• [What you need to do]: Reproduce verbatim the stretch of the listing below from the line containing "You are a computer-use agent. Viewport: 310px" through the line containing "point(156,21)", both ends included.

• [Given records]:
— Begin —
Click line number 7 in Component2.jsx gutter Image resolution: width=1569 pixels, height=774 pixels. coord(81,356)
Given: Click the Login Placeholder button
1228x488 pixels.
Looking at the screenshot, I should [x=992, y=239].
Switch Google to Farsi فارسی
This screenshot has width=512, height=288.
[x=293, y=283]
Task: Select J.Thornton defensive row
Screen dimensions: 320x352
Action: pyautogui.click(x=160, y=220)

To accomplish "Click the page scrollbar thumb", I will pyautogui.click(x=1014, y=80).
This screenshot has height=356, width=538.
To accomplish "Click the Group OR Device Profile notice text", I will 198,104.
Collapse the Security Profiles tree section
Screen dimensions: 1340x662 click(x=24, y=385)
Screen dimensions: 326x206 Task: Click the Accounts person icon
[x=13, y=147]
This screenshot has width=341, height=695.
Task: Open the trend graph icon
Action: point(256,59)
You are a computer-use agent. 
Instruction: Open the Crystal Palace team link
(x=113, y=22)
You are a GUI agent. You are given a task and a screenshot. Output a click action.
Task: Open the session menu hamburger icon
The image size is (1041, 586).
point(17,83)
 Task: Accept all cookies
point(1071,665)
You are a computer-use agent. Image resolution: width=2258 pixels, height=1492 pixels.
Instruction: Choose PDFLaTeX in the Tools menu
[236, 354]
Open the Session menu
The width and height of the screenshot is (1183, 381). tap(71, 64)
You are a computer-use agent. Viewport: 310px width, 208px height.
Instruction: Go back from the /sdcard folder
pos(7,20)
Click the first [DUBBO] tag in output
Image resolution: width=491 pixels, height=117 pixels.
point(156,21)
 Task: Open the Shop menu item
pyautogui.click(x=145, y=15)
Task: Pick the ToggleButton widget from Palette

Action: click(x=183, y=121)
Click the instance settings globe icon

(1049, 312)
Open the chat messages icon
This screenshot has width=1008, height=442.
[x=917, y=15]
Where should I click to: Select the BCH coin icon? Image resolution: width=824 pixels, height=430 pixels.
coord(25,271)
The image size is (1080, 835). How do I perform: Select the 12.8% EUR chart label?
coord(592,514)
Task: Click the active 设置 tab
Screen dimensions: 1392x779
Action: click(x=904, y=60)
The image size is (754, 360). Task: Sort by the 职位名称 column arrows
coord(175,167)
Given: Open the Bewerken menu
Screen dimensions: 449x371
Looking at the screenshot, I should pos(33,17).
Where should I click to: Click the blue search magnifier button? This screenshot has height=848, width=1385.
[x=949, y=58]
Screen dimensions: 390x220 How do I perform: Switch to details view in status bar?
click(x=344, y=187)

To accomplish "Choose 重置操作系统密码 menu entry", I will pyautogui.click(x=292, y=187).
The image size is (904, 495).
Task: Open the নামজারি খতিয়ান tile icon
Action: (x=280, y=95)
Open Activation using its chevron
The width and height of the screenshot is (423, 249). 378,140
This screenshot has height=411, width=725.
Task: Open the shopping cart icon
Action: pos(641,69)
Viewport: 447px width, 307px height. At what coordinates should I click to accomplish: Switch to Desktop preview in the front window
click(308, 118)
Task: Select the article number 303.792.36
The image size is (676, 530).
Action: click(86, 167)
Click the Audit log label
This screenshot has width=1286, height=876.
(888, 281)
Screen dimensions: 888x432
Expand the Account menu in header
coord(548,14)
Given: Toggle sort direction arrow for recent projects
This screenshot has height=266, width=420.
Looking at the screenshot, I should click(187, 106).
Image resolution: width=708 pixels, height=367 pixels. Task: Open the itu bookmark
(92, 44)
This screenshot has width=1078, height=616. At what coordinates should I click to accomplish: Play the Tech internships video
— End —
• [Solution]:
You are a computer-use agent. Viewport: 310px width, 208px height.
Instruction: Go back from the /sdcard folder
pos(7,20)
Click the first [DUBBO] tag in output
Image resolution: width=491 pixels, height=117 pixels.
point(156,21)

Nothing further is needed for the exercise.